(Stored dataset items)
◆ ◆ ◆ ◆ ◆

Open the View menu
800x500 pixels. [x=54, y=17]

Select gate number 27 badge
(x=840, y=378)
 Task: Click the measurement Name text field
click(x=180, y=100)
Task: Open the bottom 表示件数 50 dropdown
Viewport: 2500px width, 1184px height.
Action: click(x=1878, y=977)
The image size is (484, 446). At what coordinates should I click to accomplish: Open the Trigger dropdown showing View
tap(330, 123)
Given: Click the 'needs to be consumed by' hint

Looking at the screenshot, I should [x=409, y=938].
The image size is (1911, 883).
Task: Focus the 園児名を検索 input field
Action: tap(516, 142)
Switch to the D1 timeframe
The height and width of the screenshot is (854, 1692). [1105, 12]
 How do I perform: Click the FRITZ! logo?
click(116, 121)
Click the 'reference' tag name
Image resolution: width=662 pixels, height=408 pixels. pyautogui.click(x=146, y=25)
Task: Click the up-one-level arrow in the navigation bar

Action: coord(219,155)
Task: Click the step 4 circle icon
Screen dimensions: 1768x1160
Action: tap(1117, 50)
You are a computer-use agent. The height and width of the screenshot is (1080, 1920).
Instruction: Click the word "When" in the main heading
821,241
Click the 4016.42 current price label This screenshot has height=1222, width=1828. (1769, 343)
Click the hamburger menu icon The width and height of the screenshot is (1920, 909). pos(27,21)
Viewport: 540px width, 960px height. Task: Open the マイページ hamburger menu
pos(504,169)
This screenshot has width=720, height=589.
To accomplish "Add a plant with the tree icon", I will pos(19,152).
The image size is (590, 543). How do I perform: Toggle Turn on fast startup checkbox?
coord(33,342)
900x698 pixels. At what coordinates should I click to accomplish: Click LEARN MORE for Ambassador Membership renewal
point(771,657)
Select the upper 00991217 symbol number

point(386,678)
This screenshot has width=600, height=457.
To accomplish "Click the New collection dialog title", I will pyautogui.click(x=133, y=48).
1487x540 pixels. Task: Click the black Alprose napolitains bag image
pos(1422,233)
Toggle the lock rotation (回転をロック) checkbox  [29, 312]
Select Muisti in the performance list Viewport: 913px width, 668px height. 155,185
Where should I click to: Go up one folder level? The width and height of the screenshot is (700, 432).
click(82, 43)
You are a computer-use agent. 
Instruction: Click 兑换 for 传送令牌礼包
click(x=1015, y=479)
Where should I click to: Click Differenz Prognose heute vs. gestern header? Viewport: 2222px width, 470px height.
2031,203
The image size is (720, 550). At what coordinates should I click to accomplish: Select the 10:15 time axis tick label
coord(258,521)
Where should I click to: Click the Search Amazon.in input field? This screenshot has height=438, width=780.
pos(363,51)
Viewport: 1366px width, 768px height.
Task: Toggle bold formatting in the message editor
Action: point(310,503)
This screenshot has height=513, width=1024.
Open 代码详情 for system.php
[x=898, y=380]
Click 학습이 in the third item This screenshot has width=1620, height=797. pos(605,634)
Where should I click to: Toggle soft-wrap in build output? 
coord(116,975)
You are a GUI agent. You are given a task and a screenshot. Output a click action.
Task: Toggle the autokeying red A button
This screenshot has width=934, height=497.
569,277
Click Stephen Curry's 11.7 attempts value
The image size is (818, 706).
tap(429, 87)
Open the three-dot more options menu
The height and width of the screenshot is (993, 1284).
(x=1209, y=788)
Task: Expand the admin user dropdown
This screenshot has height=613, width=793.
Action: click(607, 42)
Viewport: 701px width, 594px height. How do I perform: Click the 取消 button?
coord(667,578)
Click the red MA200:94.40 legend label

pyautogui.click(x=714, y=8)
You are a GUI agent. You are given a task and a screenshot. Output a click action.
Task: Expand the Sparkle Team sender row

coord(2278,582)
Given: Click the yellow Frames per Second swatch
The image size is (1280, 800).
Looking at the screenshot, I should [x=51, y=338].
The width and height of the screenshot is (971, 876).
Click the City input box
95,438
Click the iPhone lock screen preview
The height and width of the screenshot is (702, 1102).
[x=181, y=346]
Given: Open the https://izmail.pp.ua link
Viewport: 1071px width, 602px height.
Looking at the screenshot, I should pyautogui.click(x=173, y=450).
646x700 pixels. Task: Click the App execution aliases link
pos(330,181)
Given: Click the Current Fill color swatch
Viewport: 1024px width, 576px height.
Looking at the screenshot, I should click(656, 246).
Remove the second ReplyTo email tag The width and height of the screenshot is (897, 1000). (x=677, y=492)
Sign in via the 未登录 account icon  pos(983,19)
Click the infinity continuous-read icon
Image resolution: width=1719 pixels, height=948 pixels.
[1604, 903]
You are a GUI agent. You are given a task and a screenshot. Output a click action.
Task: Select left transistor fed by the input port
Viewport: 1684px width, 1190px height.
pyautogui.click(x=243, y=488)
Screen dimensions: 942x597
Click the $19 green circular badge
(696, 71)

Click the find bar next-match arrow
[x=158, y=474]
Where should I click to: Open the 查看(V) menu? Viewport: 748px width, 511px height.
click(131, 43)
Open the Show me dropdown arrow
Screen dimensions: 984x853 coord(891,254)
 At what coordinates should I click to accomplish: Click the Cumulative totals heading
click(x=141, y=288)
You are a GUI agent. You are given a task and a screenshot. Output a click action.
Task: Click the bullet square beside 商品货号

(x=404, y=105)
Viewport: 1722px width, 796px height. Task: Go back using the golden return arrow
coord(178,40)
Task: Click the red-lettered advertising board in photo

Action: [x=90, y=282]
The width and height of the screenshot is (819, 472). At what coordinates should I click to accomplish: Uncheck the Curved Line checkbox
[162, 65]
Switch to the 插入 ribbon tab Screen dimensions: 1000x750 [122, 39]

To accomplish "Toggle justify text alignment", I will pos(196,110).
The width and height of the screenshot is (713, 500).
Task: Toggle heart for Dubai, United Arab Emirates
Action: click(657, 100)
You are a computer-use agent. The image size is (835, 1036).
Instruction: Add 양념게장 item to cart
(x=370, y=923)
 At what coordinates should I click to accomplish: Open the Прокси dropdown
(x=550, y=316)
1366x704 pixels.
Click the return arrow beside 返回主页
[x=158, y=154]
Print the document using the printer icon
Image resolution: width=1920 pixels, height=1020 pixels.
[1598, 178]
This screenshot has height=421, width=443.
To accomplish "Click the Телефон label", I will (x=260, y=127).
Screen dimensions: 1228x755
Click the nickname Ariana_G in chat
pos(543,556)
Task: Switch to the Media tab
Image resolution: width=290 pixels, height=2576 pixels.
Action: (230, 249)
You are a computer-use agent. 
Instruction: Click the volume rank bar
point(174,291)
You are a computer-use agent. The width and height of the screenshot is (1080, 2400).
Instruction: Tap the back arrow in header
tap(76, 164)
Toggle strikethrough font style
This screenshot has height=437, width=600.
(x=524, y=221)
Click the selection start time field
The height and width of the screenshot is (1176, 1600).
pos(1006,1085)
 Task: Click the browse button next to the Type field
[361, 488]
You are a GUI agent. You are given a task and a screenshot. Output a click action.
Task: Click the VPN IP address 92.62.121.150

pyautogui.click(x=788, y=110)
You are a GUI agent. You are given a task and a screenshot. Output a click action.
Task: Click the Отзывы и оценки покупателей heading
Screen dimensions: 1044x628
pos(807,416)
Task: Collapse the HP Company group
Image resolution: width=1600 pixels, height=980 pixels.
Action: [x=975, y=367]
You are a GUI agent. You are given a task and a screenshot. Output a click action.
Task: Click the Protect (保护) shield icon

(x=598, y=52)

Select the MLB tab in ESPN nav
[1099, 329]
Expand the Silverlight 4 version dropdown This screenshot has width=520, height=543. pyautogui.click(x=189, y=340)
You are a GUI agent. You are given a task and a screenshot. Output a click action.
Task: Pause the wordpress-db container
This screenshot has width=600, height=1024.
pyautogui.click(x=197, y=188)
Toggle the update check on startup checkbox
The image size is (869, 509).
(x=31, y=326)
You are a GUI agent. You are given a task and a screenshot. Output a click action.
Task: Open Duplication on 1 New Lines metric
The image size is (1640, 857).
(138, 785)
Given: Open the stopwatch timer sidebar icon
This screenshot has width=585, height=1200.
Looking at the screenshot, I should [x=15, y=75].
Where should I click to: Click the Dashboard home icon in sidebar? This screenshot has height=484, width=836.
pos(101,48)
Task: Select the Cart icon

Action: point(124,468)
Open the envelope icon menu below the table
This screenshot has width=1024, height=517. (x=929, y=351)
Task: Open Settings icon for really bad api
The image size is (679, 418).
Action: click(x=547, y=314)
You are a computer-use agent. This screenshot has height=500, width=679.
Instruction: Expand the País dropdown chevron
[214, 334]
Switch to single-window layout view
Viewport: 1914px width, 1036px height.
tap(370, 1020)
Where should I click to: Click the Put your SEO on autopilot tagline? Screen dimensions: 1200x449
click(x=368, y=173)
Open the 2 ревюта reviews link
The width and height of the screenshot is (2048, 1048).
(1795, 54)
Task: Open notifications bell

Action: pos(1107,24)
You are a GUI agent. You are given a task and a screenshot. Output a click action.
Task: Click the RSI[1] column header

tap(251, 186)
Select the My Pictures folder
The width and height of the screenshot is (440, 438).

◆ ◆ ◆ ◆ ◆

Your answer should be all lines from the data that contain "lock".

▸ **RESPONSE TO THIS TASK**:
Toggle the lock rotation (回転をロック) checkbox  [29, 312]
Click the iPhone lock screen preview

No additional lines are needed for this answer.